Two strong tendencies exhibit themselves in ideas like A2AD and effects-based operations: being in thrall that technology can transform warfare, and that we will always have the best technology. Both are wrong. While trampling on new ideas may seem destructive of maintaining war-winning militaries, the true challenge for successful organizations—including militaries—is to know what not to change, and where to innovate. Militaries that successfully innovate carefully define the problem they need to solve, for example, the Germans restoring maneuver after World War I, and the U.S. Navy relentlessly experimenting in the inter-war years to identify our vulnerabilities in fighting across a vast Pacific.

A decade of fighting insurgencies, budget cuts, military services hesitant to undertake culture-challenging change, over-reliance on technology, and initiative-sapping reiteration that we have the finest military in the history of the world have lessened our margin of dominance in high-end warfare. Adversaries are gaining technologically and operationally, which will require the United States becoming much more serious about the undertaking of warfare than we have been in these last lazy years when we have had the luxury to lose our wars.

In evaluating the reasons the French military failed when confronted with the German invasion of 1940, A.J. Liebling concluded “the French had made the art of war so fascinating that the study must have stolen any reasonable general from the practice.” Both Richardson and Mattis were swatting away concepts splashily arrived at because new technology was thought to demand revolutionary new ideas. Military theorists since at least Guilio Douhet at the dawn of the airpower age have been trying to utilize technological innovation to upend the calculus of warfare. Technology certainly does affect how military operations are conducted, but it is no substitute for the baseline capabilities that have traditionally won wars, especially sound doctrine and commanders smart enough to know when to deviate from it.
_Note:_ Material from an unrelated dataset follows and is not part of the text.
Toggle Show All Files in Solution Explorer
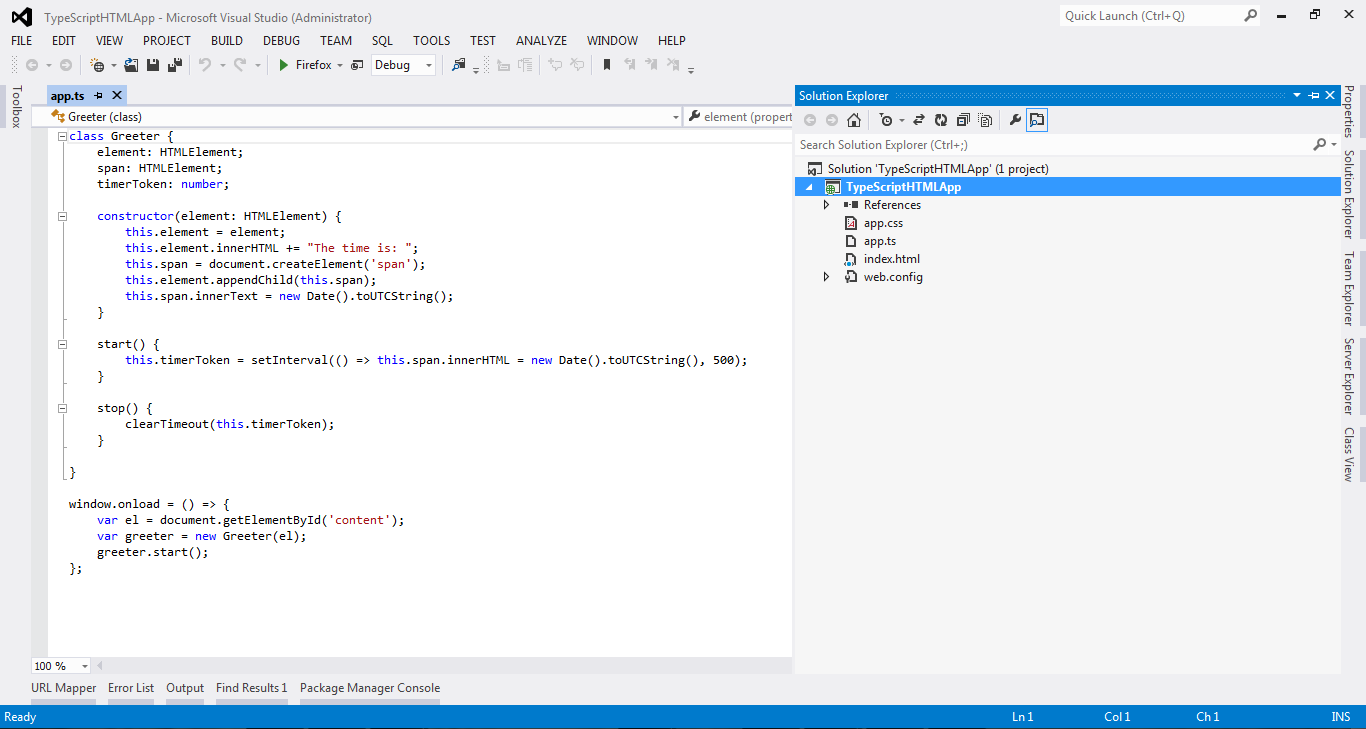1366x729 pixels. pyautogui.click(x=985, y=119)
Time spent on breakthrough concepts like A2AD or effects-based operations would be better employed ensuring military doctrine is sound and fully understood throughout the force.

Admiral Nelson, the hero of Britain’s victory at the Battle of Trafalgar on October 21, 1805, would cheer Richardson and Mattis. Nelson famously resisted incorporating the innovation of flag signaling orders among ships, relying instead on cultivating the good judgment of his commanders so they could anticipate each other’s choices and take initiative when opportunities presented themselves.

Andrew Gordon recounts in his terrific history of the Royal Navy that Nelson’s famous message at the commencement of the Battle of Trafalgar, “England expects that every man will do his duty,” was actually a joke. He was so well known to believe that signaling orders leeched initiative from commanders that when the first flag went up, Admiral Collingwood complained “I would to God Nelson would stop signaling. We know well enough what to do.” That is what a successful military sounds like.